* [Excerpt]

____

Gaultney-Klineman Art v. Hughes
Decision Date | 14 May 1996 |
Docket Number | GAULTNEY-KLINEMAN |
Citation | 227 A.D.2d 221,642 N.Y.S.2d 265 |
Parties | , 32 UCC Rep.Serv.2d 421 ART, Plaintiff-Respondent-Appellant, v. Frederick HUGHES, as Executor of Andy Warhol, Deceased, Defendant-Appellant-Respondent. |
Court | New York Supreme Court — Appellate Division |
Donald S. Zakarin, for plaintiff-respondent-appellant.
Steven M. Hayes, for defendant-appellant-respondent.
Before WALLACH, J.P., and ROSS, WILLIAMS and MAZZARELLI, JJ.
Order and judgment (one paper), Supreme Court, New York County (Joan Lobis, J.), entered April 27, 1995, which denied defendant's motion for summary judgment dismissing the complaint, and granted plaintiff's cross motion for summary judgment to the extent of granting judgment on the second cause of action for specific performance of an oral agreement, unanimously modified, on the law, to grant summary judgment in defendant's favor dismissing the second cause of action for specific performance of the alleged oral contract and the third cause of action for breach of the alleged oral contract, and otherwise affirmed, without costs.

____

* [Data records]
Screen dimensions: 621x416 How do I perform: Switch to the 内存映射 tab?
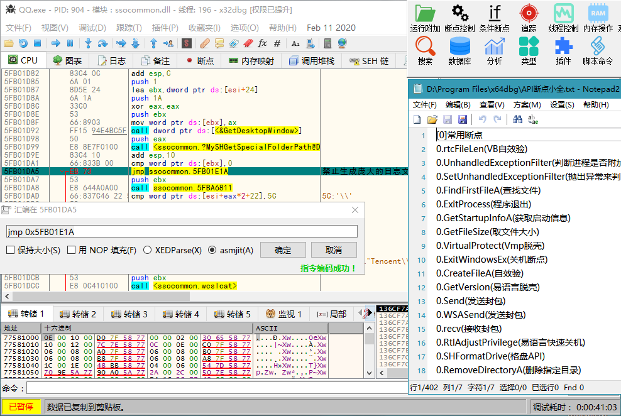click(251, 61)
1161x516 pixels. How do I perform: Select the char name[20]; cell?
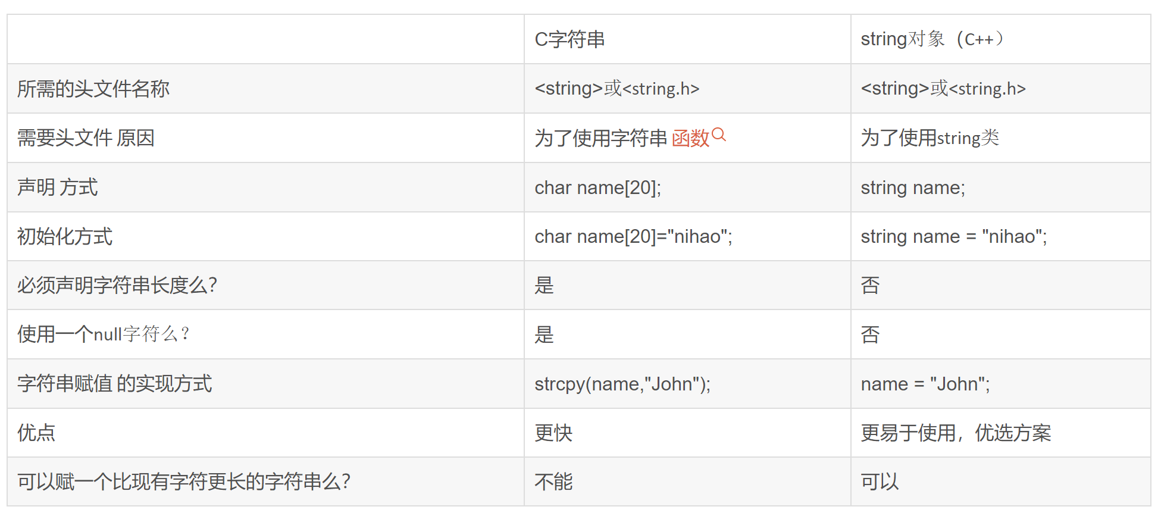click(x=597, y=187)
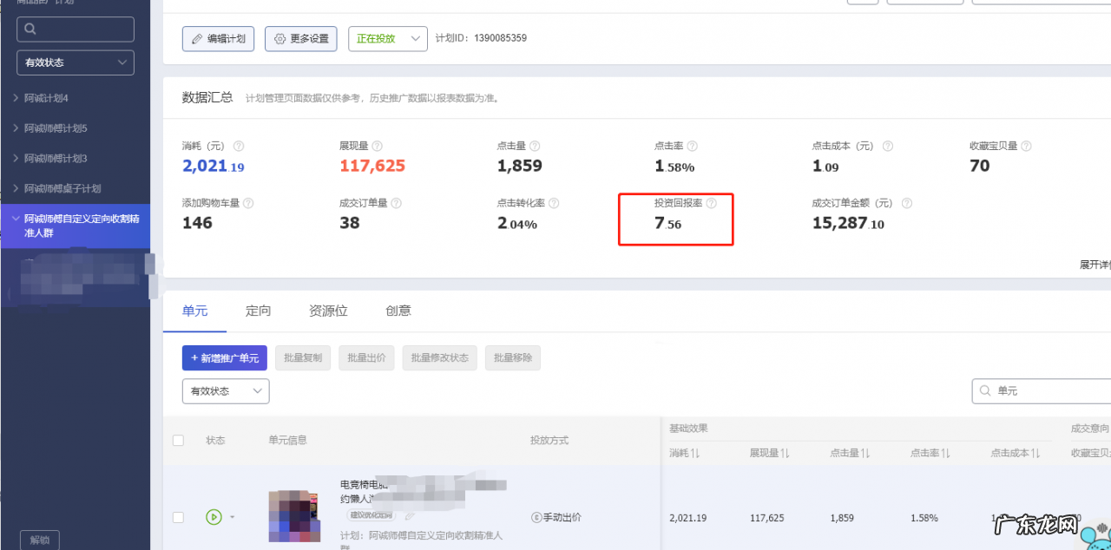Switch to the 定向 tab
Screen dimensions: 1111x550
[258, 311]
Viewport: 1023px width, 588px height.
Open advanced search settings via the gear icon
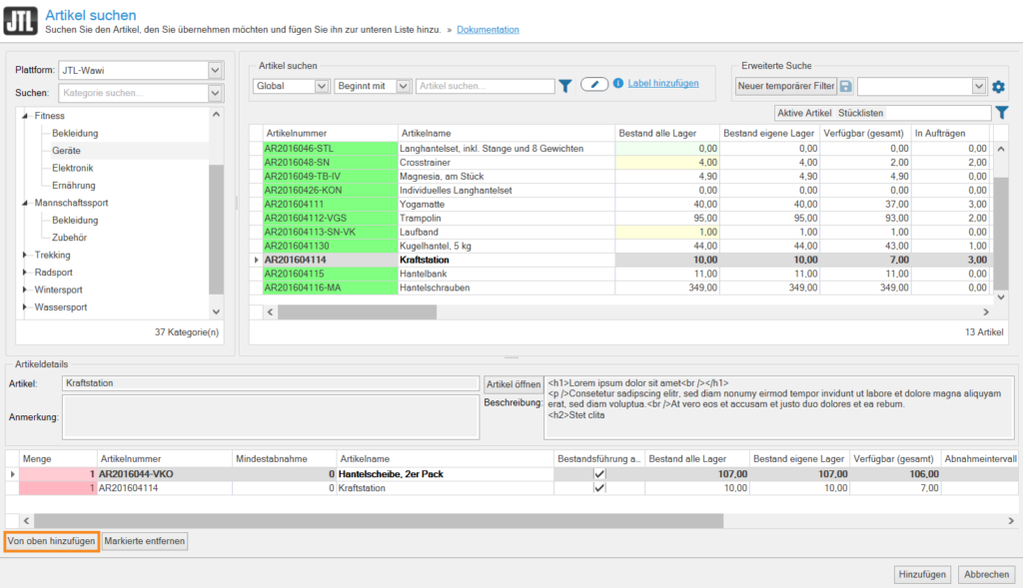tap(998, 87)
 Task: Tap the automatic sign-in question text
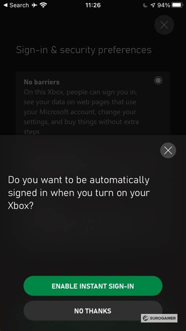[78, 193]
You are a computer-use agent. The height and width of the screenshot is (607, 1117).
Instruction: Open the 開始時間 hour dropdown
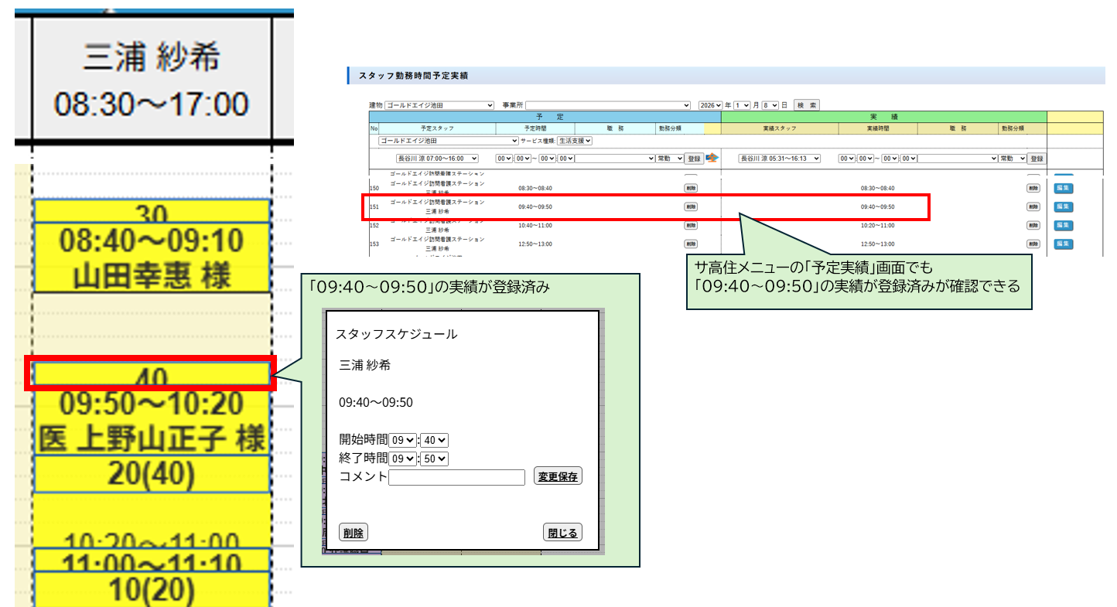(x=402, y=440)
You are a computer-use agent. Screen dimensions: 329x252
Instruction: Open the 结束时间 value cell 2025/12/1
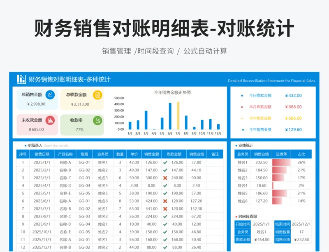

____

* [Stated goal 1] Write out the rows of Block 1 as a JSON list of strings, one string per line, skipping blank lines and leaving out the pictures.
* [Stated goal 2] Continue the Gaultney-Klineman Art v. Hughes decision from the point after its last sentence.

* [Reply 1]
[
  "Screen dimensions: 621x416 How do I perform: Switch to the 内存映射 tab?",
  "click(251, 61)",
  "1161x516 pixels. How do I perform: Select the char name[20]; cell?",
  "click(x=597, y=187)",
  "Switch to the 定向 tab",
  "Screen dimensions: 1111x550",
  "[258, 311]",
  "Viewport: 1023px width, 588px height.",
  "Open advanced search settings via the gear icon",
  "tap(998, 87)",
  " Task: Tap the automatic sign-in question text",
  "[78, 193]",
  "You are a computer-use agent. The height and width of the screenshot is (607, 1117).",
  "Instruction: Open the 開始時間 hour dropdown",
  "(x=402, y=440)",
  "You are a computer-use agent. Screen dimensions: 329x252",
  "Instruction: Open the 结束时间 value cell 2025/12/1"
]

* [Reply 2]
The parties' 1985 contract does not unambiguously make plaintiff's right of first refusal to publish and sell any "New Images" prepared by the artist Andy Warhol in 1986 and 1987 inclusive of the 10 silkscreen images of Western American themes denominated in the agreement as "Images". With respect to its first cause of action based on paragraph 8 of the contract, plaintiff's interpretation that its right of first refusal pertained to any and all works of art created by this well known and highly successful artist for a two-year period requires a hyperliteral reading of the provision without regard for the agreement's remaining provisions, would bestow a windfall on plaintiff, and contravenes settled maxims of contractual interpretation, including that the contract be read as an integrated whole, and that "[a] party has no right to induce another to contract with him on the supposition that his words mean one thing while he hopes that a court will adopt a construction by which the same words will mean another, more to his advantage." (Conopco, Inc. v. Wathne Ltd., 190 A.D.2d 587, 588, 593 N.Y.S.2d 787, quoting Lowe v. Feldman, 11 Misc.2d 8, 11-12, 168 N.Y.S.2d 674, aff'd 6 A.D.2d 684, 174 N.Y.S.2d 949). We have considered plaintiff's other contentions on this issue, as to which defendant did not appeal, and find them to be without merit.
With respect to the...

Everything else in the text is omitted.